Swiss politician (born 1960)

Marlies Bänziger (born 14 March 1960) is a Swiss politician of the Green Party of Switzerland.

== Political career ==
Marlies Bänziger joined the Green Party of Switzerland in the 1980s. In May 1990 she was elected to the municipal parliament (Gemeinderat) of Winterthur. From 2000 to 2005 Bänziger represented the municipality of Winterthur as a member of the cantonal parliament. From June 2004 to January 2008 she was co-president, in co-operation with Balthasar Glättli, and president of the Green Party of the canton of Zürich by November 2009. Bänziger was elected to the National Council (Nationalrat) in the Swiss federal election in October 2007, but the following legislature she failed the majority of votes by just 103 votes in October 2011.

== Mandatory work ==
From 1997 to 2009 she was elected as a councillor (Bezirksrätin) of the district of Winterthur.
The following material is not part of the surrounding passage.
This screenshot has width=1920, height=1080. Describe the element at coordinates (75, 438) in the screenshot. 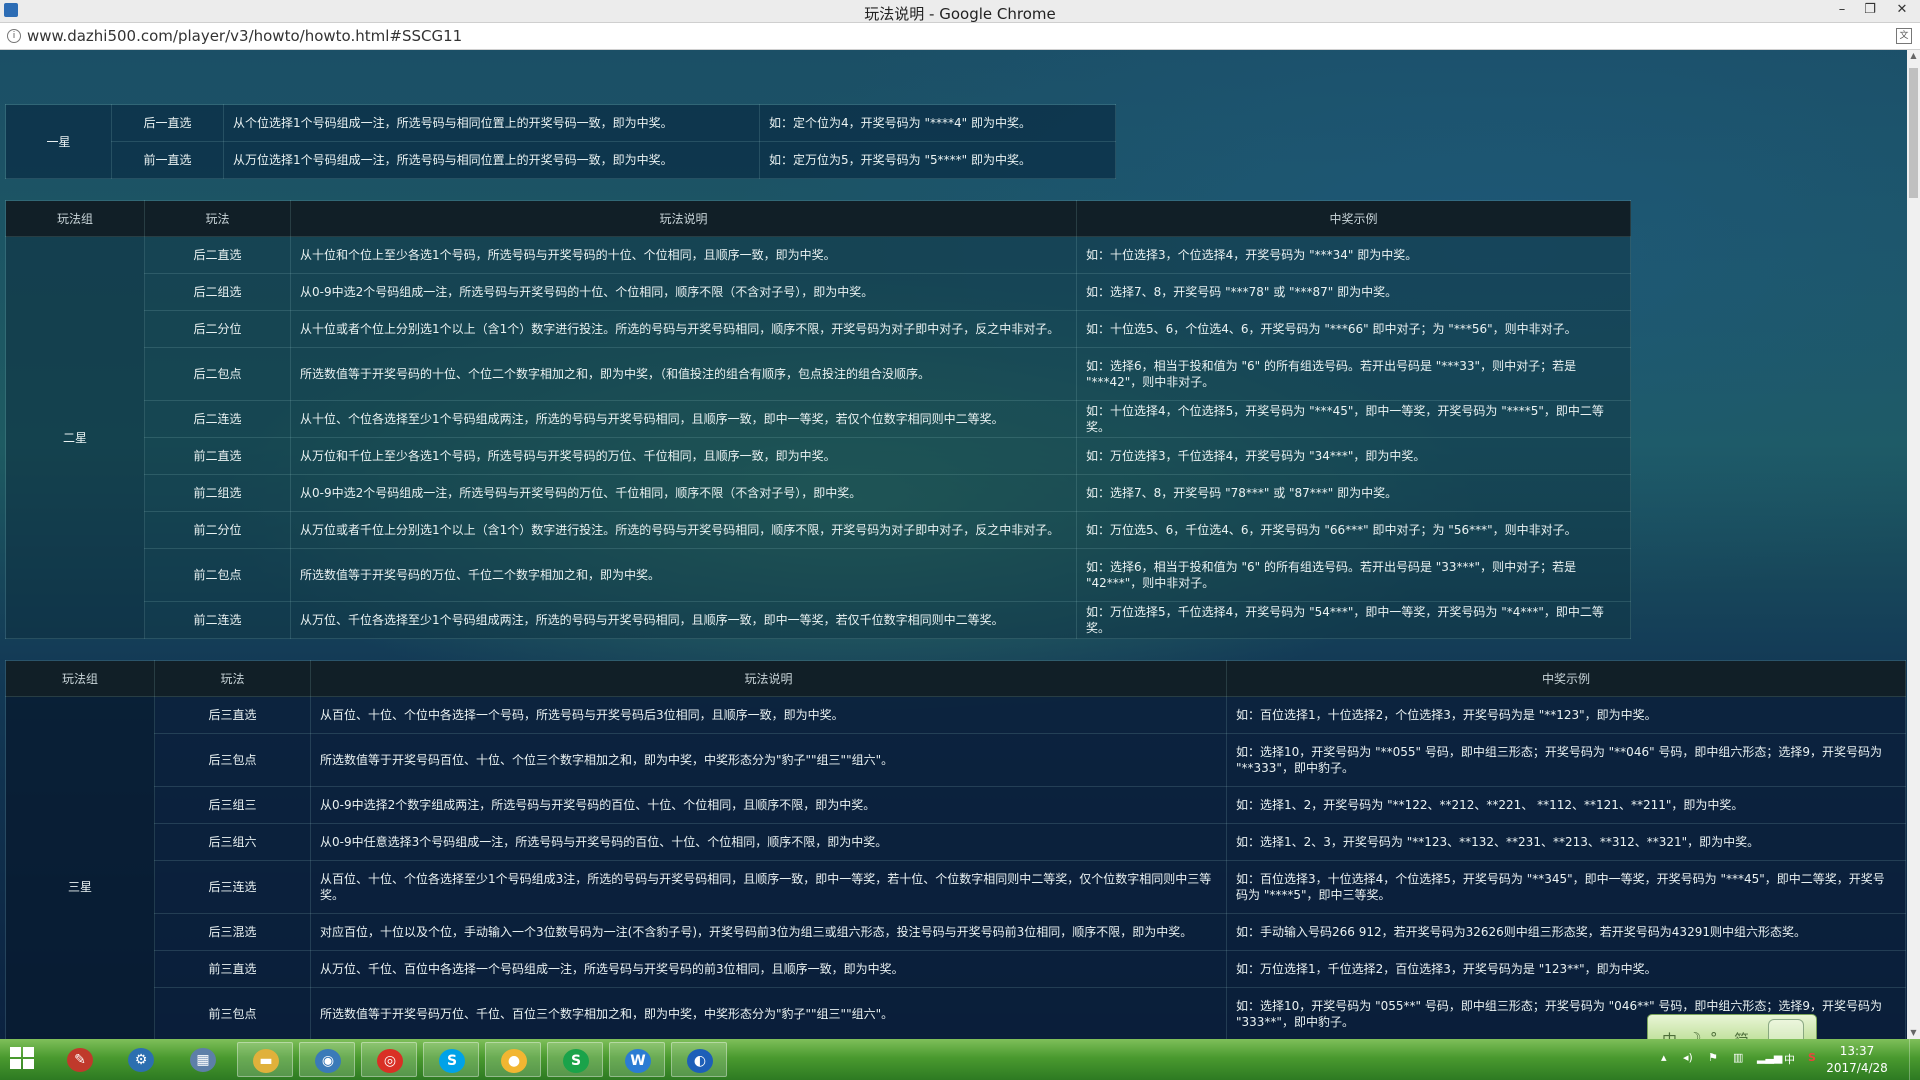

Among the parliament commissions, Bänziger was a member of the finance committee of the Swiss upper and lower parliament houses, and a member of the Swiss EFTA delegation. As constitutional councilor, in 2000 Bänziger became actively involved in the drafting of the new constitution of the Canton of Zürich, which was approved by the voters in 2005. In November 2008 Bänziger was elected president of the Swiss air emissions association (SSF), and in September 2009 she became president of Fussverkehr Schweiz, a pedestrian organisation.

== Personal life ==
Born in Winterthur, Marlies Bänziger was raised in Oberembrach and in Winterthur; she has the citizenship (Heimatort) of Heiden AR and Schüpfen by marriage. Bänziger acquired Maturität and the patent as a primary school teacher (Primarlehrer) at the Gymnasium in Winterthur, and worked for a short time as a flight attendant. She's a single mother of a daughter and a son.